This is my current knowledge workflow as of beginning of 2021. I write these both to document my current practice, and also to clearly set what guidelines I’m working with.
Gathering information
- Articles / videos / links can come through RSS (Feedly), via newsletters or any other way (social media, discussions, Slack to mention a few). If I don’t have time to read (scan) them on the spot, I add them to Pocket.
- In Pocket if I’m really bored I start reading from the top, but more commonly search for specific topics as a sort of extended research library. Since I already spent like 10 seconds on each article, it’s already better curated than Google.
- Once I’ve read an article and found it good enough, I clip it to Evernote - this way if an article gets removed in the future I still have access to the text. I have an extensive and messy organic tagging set up, possibly need to organize it at one point of the future.
- Watched videos / courses / talks I’m taking notes to Evernote.
- Books I’m keeping track of through Goodreads, both as to read lists and things I’ve finished.
- Reading books happens on my Kindle, so I can easily annotate them, clipping relevant parts. From the Kindle I use KindleMate to copy clips to Evernote. I usually review and format all clipped notes before setting a book to “read”.
Organizing knowledge
- The articles clipped is already curation, that can be already shared (externally: link + tags, so why people should care and not only “nice”, internally: summarizing interesting points, possibly a sketch to show how it works in our own context). I’m setting up my Twitter feed for external sharing.
- From the clippings and other sources (like discussions) I think through topics by adding or updating notes in my Garden. Setup is based broadly on the garden idea and the Zettelkasten method. Here I can collect and refine ideas.
- Titles of notes should be specific, look for as much specificity as to clearly designate the contents.
- Each note should contain one piece of knowledge. I can easily recognize when a note contains more pieces of knowledge, if title of the note is getting less specific. This would be the right time to add a split the note.
- If the content of a note is based on an external source, the note should be rewritten in my own words. Otherwise I’m not working with my knowledge, but with somebody else’s.

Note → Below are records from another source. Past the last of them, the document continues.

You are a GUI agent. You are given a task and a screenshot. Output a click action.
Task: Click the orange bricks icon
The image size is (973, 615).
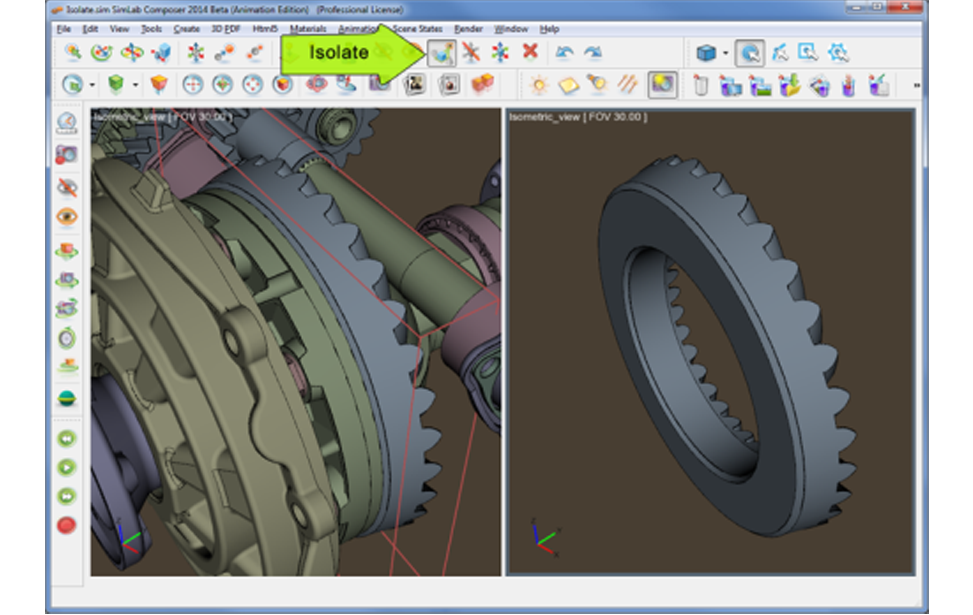pyautogui.click(x=482, y=85)
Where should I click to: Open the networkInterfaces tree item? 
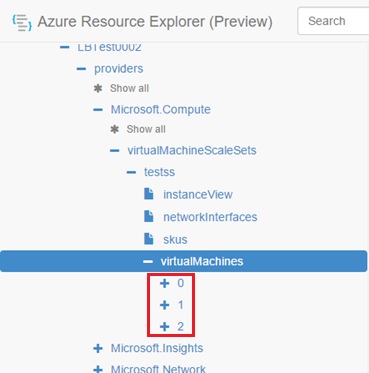coord(210,217)
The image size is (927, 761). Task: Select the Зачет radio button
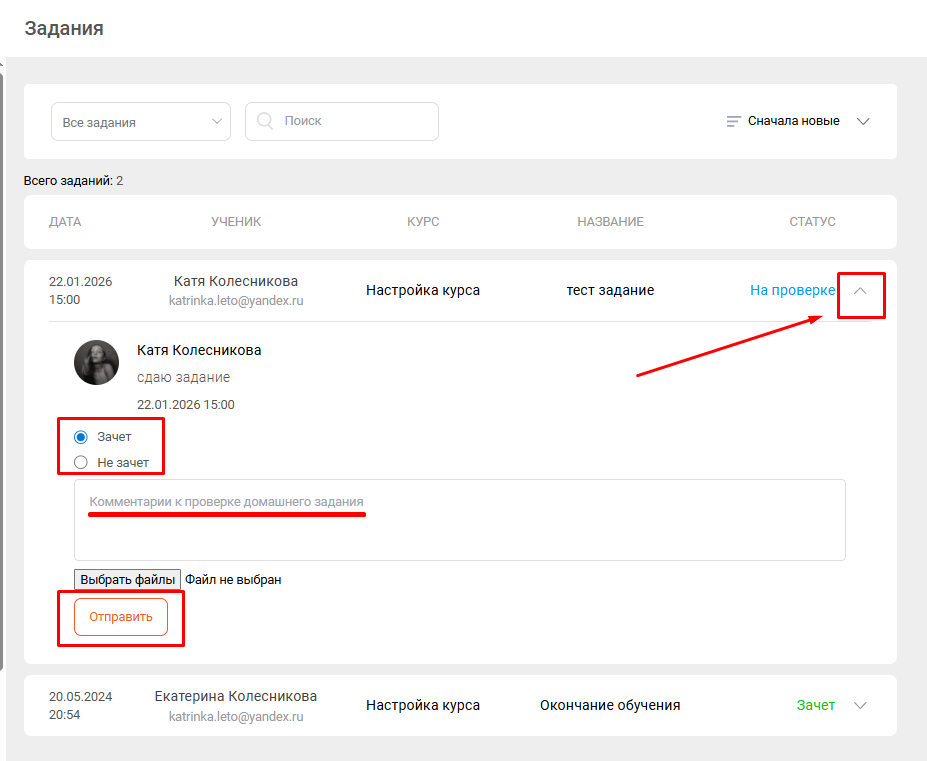81,437
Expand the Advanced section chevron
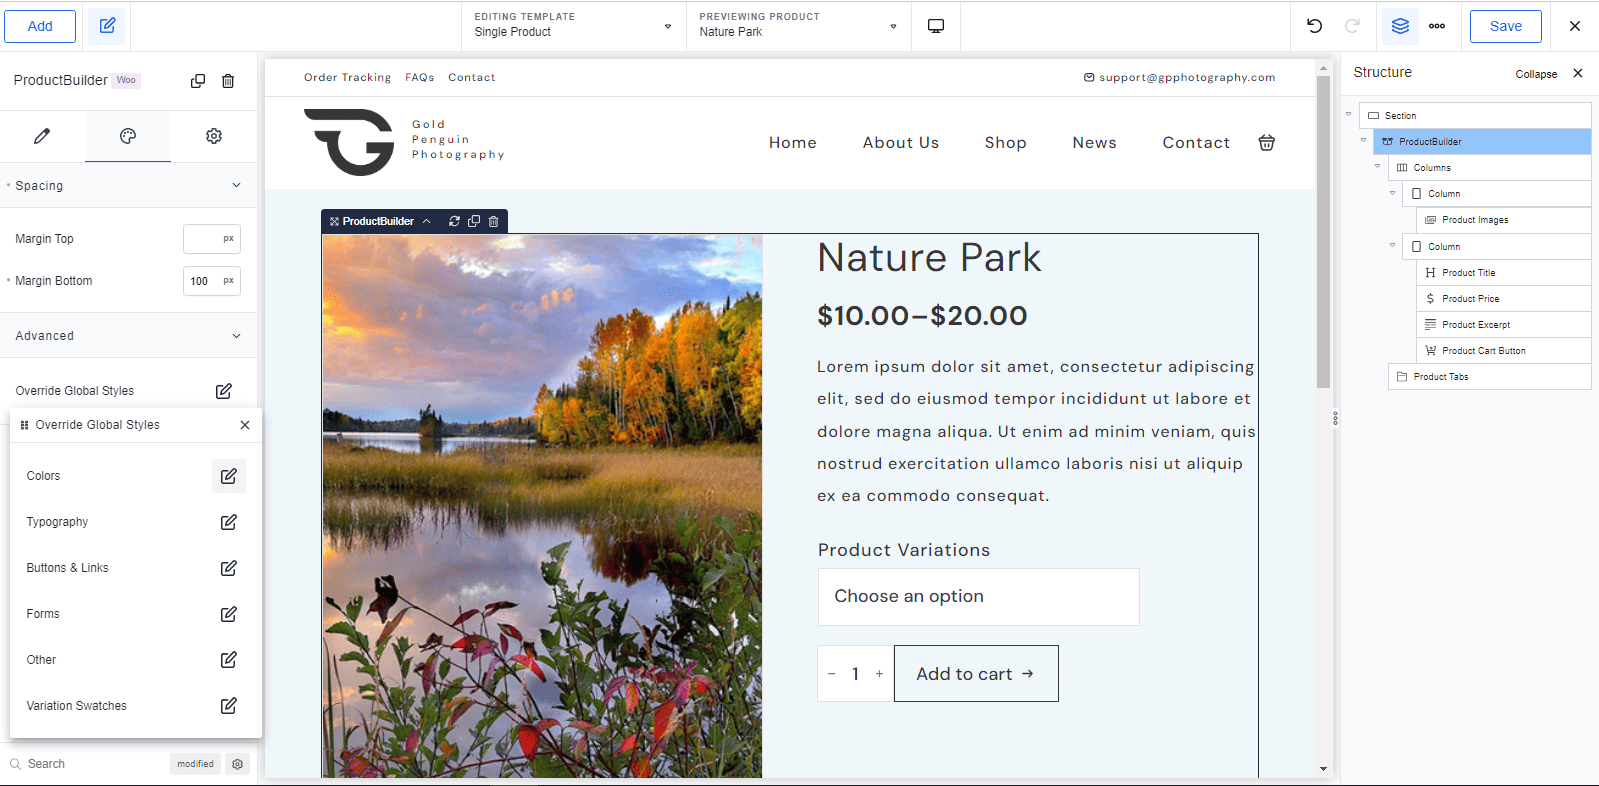The width and height of the screenshot is (1599, 786). click(236, 336)
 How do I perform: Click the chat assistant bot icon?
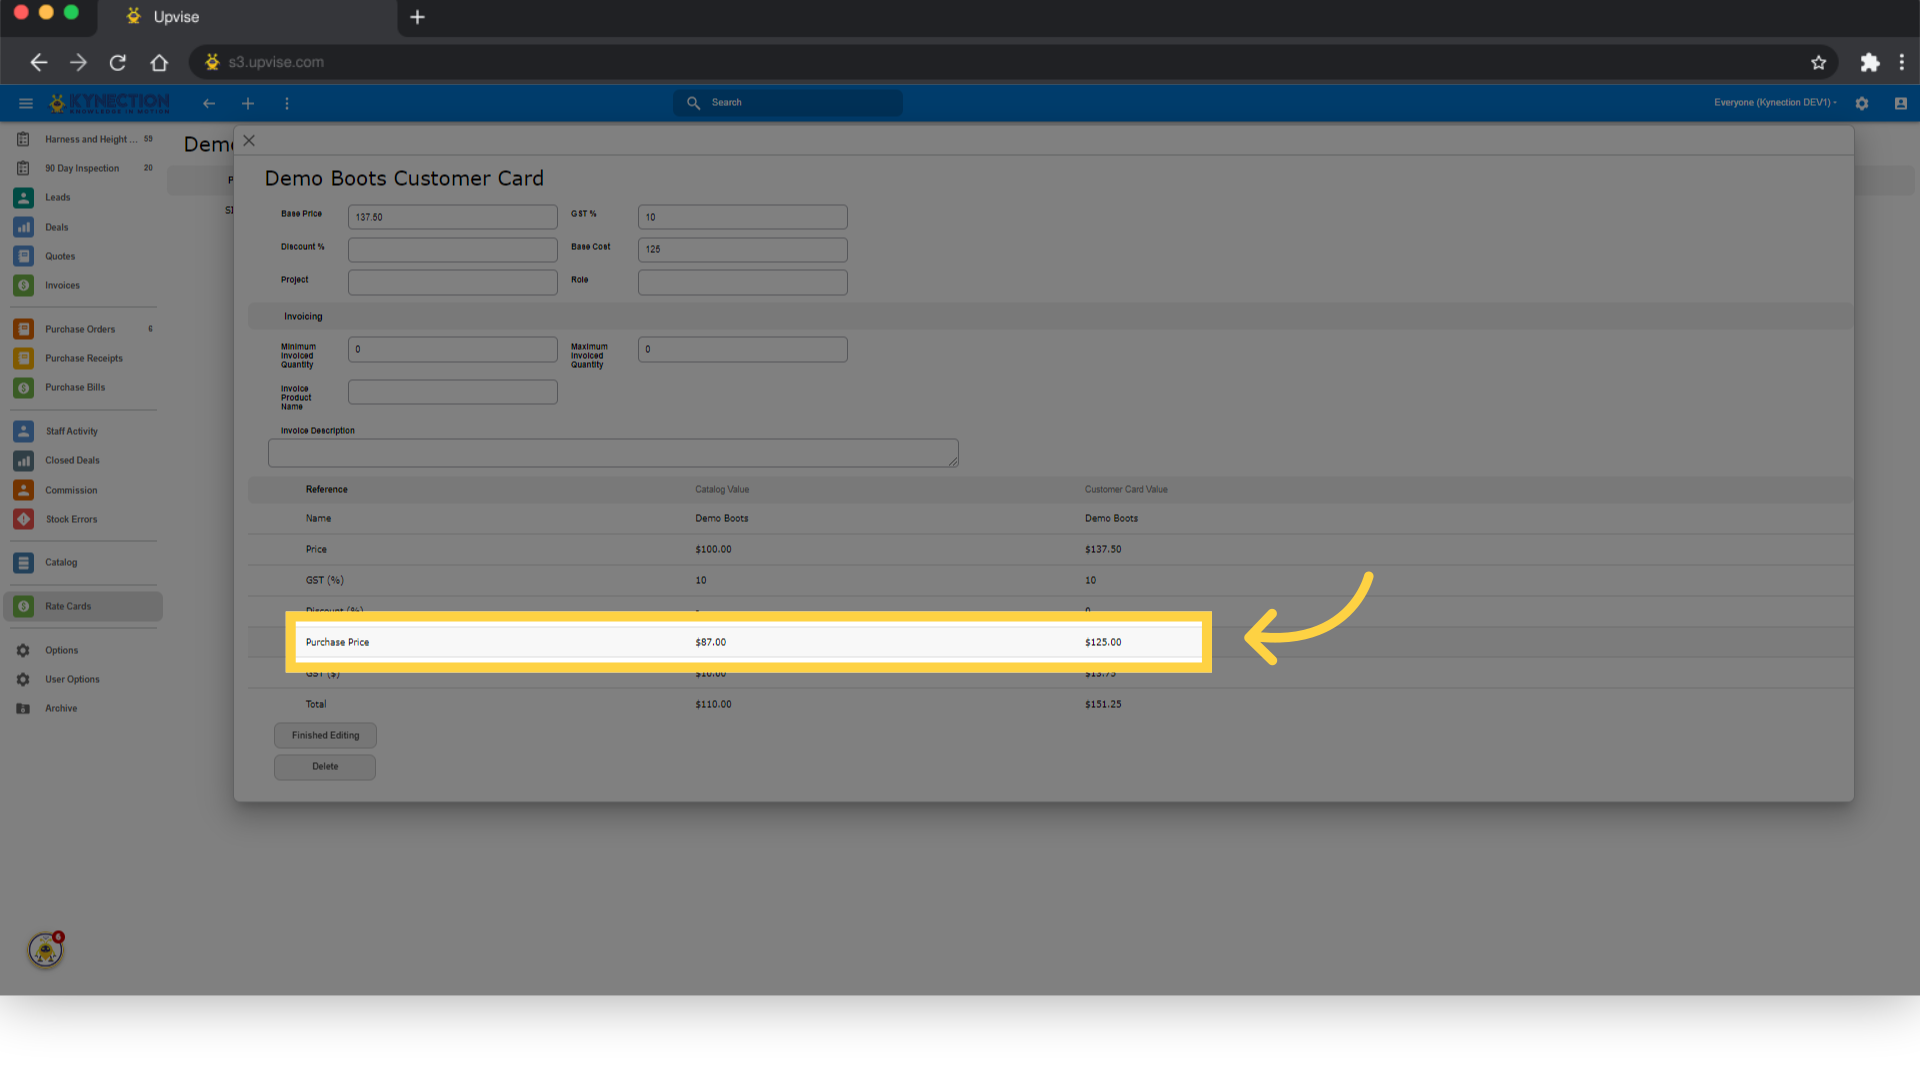point(46,950)
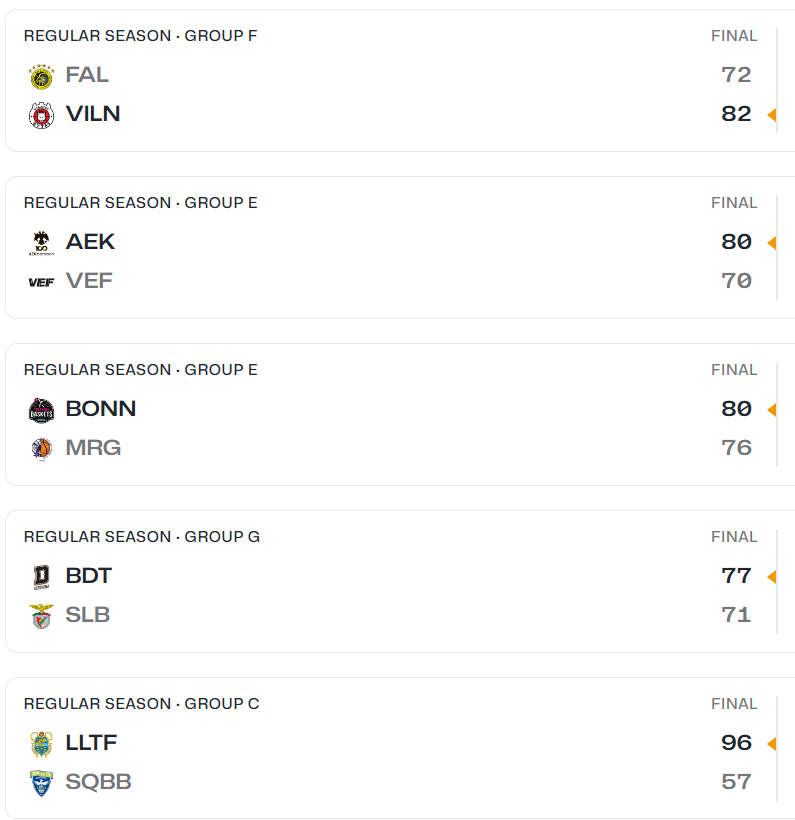
Task: Click the LLTF team crest
Action: pyautogui.click(x=41, y=744)
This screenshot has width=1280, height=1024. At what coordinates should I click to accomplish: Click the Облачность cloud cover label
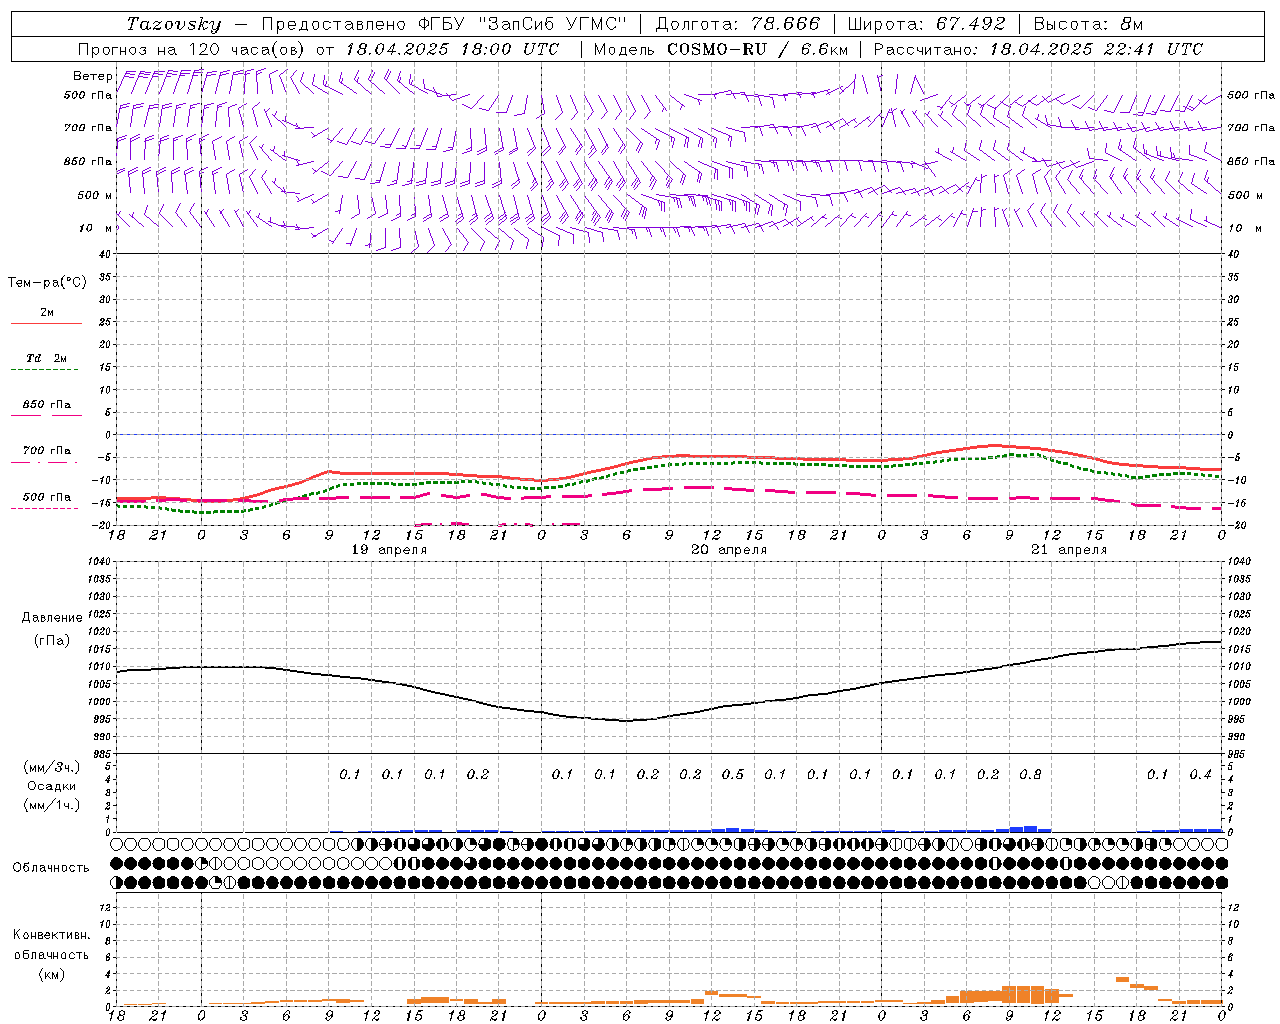coord(51,867)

- As internal links are key in a garden, each note should have Backlinks sections. Whenever I link to another note, the backlink should be added to that note. Adding links should be intentional, so some context should be always provided why the link exists.
- External sources should be added with a clear link and enough contextual information that the note can be understood and used without following the link.
- New notes should be always created in relation to other notes, so a new note should be always linked to an existing note. Especially for new ideas this might reveal the need for additional topic notes. This helps in the overall organization of knowledge contained in the garden.
- As the number of notes in the garden grow, I’ll also need to have topic notes that help to get started for a given topic, the entry points carrying the high level topics. I imagine that over long term I’d be able to create a mind map of all topics I cover with these topic notes on the first two level. Except the garden might not be a clear tree structure, rather a web.
Publishing, sharing
- Based mostly on work already done, I publish blog posts and essays, either:
- Deeper topics emerging from working with the garden. I’m aiming at these as a primary focus.
- Strong ideas that started out as a garden note, but growing to an essay length while writing.
- Good enough book / video / talk / course summaries for later reference.